##### Data entries
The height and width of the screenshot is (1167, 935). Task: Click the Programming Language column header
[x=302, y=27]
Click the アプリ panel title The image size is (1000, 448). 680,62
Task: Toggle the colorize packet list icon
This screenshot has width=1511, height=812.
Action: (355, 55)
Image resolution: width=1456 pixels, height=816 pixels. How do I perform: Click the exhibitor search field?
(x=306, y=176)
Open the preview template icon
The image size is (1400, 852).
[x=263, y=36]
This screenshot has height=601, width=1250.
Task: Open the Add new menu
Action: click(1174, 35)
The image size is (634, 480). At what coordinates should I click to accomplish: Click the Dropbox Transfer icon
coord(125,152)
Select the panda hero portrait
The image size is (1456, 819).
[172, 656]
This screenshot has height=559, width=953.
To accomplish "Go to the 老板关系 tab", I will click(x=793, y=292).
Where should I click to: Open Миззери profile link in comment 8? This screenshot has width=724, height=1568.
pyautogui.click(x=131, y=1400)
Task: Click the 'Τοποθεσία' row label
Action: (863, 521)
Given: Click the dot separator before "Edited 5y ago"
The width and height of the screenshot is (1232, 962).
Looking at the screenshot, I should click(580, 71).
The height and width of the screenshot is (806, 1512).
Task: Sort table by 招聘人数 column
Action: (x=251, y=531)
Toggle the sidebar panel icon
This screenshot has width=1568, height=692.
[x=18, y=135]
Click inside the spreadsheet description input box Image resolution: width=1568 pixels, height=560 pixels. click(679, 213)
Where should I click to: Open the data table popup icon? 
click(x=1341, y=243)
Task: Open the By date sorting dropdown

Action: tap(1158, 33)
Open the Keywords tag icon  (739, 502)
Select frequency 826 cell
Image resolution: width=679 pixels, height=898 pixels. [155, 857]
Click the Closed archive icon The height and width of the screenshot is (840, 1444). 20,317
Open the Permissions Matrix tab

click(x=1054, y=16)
##########
● **The exercise**
Transcribe all of the entries above line for line, with nothing changed.

● **Task output**
The height and width of the screenshot is (1167, 935). Task: Click the Programming Language column header
[x=302, y=27]
Click the アプリ panel title The image size is (1000, 448). 680,62
Task: Toggle the colorize packet list icon
This screenshot has width=1511, height=812.
Action: (355, 55)
Image resolution: width=1456 pixels, height=816 pixels. How do I perform: Click the exhibitor search field?
(x=306, y=176)
Open the preview template icon
The image size is (1400, 852).
[x=263, y=36]
This screenshot has height=601, width=1250.
Task: Open the Add new menu
Action: click(1174, 35)
The image size is (634, 480). At what coordinates should I click to accomplish: Click the Dropbox Transfer icon
coord(125,152)
Select the panda hero portrait
The image size is (1456, 819).
[172, 656]
This screenshot has height=559, width=953.
To accomplish "Go to the 老板关系 tab", I will click(x=793, y=292).
Where should I click to: Open Миззери profile link in comment 8? This screenshot has width=724, height=1568.
pyautogui.click(x=131, y=1400)
Task: Click the 'Τοποθεσία' row label
Action: (863, 521)
Given: Click the dot separator before "Edited 5y ago"
The width and height of the screenshot is (1232, 962).
Looking at the screenshot, I should click(580, 71).
The height and width of the screenshot is (806, 1512).
Task: Sort table by 招聘人数 column
Action: (x=251, y=531)
Toggle the sidebar panel icon
This screenshot has width=1568, height=692.
[x=18, y=135]
Click inside the spreadsheet description input box Image resolution: width=1568 pixels, height=560 pixels. click(679, 213)
Where should I click to: Open the data table popup icon? 
click(x=1341, y=243)
Task: Open the By date sorting dropdown

Action: tap(1158, 33)
Open the Keywords tag icon  (739, 502)
Select frequency 826 cell
Image resolution: width=679 pixels, height=898 pixels. [155, 857]
Click the Closed archive icon The height and width of the screenshot is (840, 1444). 20,317
Open the Permissions Matrix tab

click(x=1054, y=16)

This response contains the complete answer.